Back in August 2014, the first edition of a special guidance document, called the Model Aquatic Health Code (MAHC), was released to give U.S. recreation facilities and spas a resource to improve their existing pool codes.
In recent months, there have been 159 change requests submitted for the MAHC, with 15 percent being editorial, 52 percent non-controversial and 33 percent categorized as major change or impact, said Doug Sackett, executive director of the Council for the Model Aquatic Health Code (CMAHC).
Through adoption of the MAHC, a uniform model code, inconsistencies across jurisdictions around the country can be reduced, making it easier to do business.
For example, one of those change requests, under the major change/impact category, Sackett noted, proposes to change the design section (Section 22.214.171.124.4) requirement for diving board stands and platforms 2 meters or higher, to require stairs (vs. ladders) for diving board stands/platforms 1 meter or higher. The rationale addresses injury data from falls from diving boards and ladders.
Sackett added that he does not know what the results of the member voting will be because there are differences of member opinion on each.

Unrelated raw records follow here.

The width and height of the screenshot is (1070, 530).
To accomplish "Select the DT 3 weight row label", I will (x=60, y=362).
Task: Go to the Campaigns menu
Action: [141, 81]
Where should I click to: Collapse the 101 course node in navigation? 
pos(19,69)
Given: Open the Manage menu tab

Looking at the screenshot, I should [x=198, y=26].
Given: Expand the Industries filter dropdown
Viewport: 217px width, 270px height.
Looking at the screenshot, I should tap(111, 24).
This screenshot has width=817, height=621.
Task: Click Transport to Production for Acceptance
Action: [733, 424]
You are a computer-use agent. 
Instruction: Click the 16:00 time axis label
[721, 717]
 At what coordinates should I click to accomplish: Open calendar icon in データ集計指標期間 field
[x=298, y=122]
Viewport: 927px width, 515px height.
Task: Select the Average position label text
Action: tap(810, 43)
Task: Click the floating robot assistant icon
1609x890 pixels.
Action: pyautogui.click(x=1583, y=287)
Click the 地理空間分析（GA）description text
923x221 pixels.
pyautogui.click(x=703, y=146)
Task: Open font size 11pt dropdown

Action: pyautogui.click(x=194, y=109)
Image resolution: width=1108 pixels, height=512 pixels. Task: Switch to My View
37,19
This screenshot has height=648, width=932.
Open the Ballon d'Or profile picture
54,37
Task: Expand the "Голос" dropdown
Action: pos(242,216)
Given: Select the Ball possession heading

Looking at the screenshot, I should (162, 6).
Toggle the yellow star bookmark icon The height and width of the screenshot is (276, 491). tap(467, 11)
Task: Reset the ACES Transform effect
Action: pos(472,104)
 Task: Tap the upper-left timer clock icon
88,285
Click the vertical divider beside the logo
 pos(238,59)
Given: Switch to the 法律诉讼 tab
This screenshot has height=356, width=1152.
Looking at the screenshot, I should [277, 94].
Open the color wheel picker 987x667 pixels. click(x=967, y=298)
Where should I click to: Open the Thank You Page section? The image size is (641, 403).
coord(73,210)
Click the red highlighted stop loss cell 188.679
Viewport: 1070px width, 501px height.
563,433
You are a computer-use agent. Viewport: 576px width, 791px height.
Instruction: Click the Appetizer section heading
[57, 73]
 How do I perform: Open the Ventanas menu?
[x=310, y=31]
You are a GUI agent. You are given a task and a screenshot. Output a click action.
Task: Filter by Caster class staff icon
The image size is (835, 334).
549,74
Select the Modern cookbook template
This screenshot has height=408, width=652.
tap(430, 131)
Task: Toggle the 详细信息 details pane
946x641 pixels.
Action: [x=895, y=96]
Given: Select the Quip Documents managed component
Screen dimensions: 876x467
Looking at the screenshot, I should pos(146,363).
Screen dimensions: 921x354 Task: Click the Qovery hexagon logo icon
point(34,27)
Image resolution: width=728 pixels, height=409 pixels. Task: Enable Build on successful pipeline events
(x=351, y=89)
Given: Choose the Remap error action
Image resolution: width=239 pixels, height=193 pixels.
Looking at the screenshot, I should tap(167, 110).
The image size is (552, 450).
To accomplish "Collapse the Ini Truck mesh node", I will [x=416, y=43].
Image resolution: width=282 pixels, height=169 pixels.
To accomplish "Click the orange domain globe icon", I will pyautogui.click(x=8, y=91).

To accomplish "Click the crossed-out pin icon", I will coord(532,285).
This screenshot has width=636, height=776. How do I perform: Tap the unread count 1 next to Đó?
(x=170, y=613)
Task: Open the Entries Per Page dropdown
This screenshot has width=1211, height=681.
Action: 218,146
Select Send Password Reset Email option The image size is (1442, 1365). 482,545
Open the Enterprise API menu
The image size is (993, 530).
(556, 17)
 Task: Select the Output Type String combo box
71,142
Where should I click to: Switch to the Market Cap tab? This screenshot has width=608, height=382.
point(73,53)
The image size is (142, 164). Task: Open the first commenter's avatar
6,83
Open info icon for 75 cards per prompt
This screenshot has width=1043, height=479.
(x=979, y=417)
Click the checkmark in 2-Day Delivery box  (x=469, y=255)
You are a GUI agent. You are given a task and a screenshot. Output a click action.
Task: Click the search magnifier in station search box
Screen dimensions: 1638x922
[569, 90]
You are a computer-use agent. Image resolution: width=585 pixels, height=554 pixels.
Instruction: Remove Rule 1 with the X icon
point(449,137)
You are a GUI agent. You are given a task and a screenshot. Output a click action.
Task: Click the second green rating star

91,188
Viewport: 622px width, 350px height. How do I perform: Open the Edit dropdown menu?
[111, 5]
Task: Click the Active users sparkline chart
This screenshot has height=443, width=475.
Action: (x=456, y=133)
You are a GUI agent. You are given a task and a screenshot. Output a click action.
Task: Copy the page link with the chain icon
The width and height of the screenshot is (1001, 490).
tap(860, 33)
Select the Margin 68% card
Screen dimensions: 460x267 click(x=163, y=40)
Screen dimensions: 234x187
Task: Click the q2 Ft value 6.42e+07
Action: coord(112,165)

Currently, all pool codes are written and enforced by state and local agencies independently. Jurisdictions can use the MAHC to update or implement codes, rules, regulations, guidance, laws or standards governing swimming pools, spas, hot tubs and other public, treated, recreational water venues to reduce infectious disease outbreaks, drowning and chemical injuries.
So far, Sackett said that states must review head-to-head and fit into regulatory or legislative process and timeframe so adoption can take one to two years.
"Twenty-three state and local jurisdictions are comparing the MAHC to their existing code or moving ahead on potential adoption (e.g., New Mexico, Indiana)," he said, adding that the CDC has conducted four head-to-head comparisons of the MAHC to state code.
What more needs to be done?
"We must overcome the tendency to only react or continually tweak the MAHC without a long-range goal to improve the overall system," Sackett said. "We should be planning where the entire system should be moving and incrementally submit change requests and research data to get us there (e.g., filtration and recirculation, air handling, advanced water treatment)."
He also said that CMAHC needs to have a proactive strategy in order to advance the MAHC vs. just finessing the wording. "The CMAHC needs to continue efforts to promote awareness of the MAHC throughout the aquatics industry," he said, such as working with the National Swimming Pool Foundation (NSPF), World Waterpark Association (WWA), National Environmental Health Association (NEHA), National Association of County & City Health Officials (NACCHO), National Recreation and Parks Association (NRPA) and others.
The idea behind this is to discuss how the MAHC, through its science-based, data-driven, risk management approach, helps make pools healthier and safer.
Secondly, through adoption of the MAHC, a uniform model code, inconsistencies across jurisdictions around the country can be reduced, making it easier to do business. Third, the financial and resource burden on state and local health departments to develop or update their codes can be greatly reduced, Sackett explained.
Griffiths believes the MAHC will continue to have a positive effect on the industry. The fact that the code is so comprehensive, involved so many professionals, and updates and renews every two years is "huge." "Aquatics people need to read the MAHC and research the MAHC. It is a wonderful and exciting resource for us all. It's an encyclopedia of swimming pool standards that actually educates the reader," he said. "Even if a state or region does not adopt the MAHC, or portions of it, those working at pools need to know what is in there. I can tell you attorneys are quickly going to learn about the MAHC."